═══ The input ═══

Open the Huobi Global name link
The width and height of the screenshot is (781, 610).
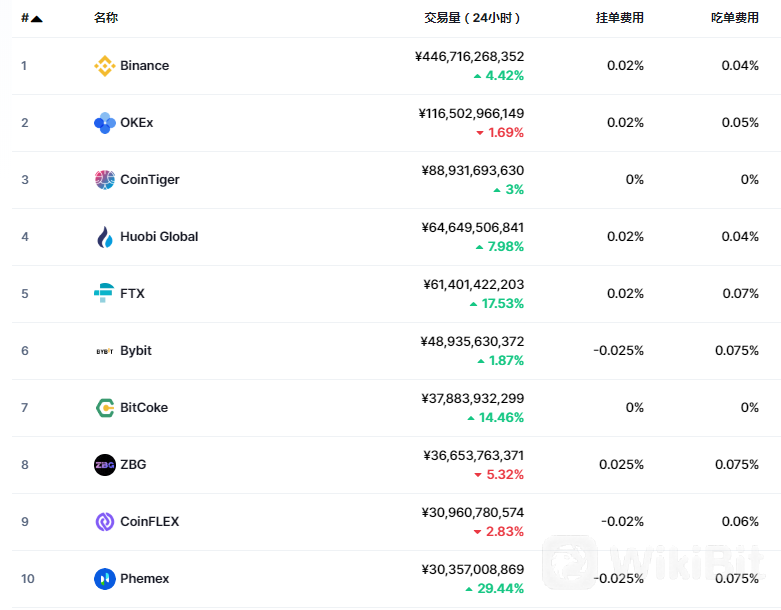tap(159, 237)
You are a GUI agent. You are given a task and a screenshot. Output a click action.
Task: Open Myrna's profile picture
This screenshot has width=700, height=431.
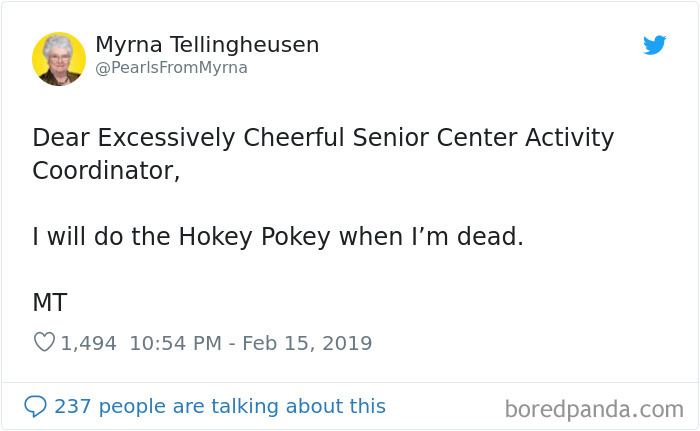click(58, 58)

═══
═══ The input ═══

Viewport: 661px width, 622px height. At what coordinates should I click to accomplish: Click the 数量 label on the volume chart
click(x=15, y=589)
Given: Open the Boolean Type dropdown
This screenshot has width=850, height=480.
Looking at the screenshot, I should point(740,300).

═══

_Aim of the exercise_
Within the material, how many lines hold the word "Open"? Only the number is needed.

_Response_
3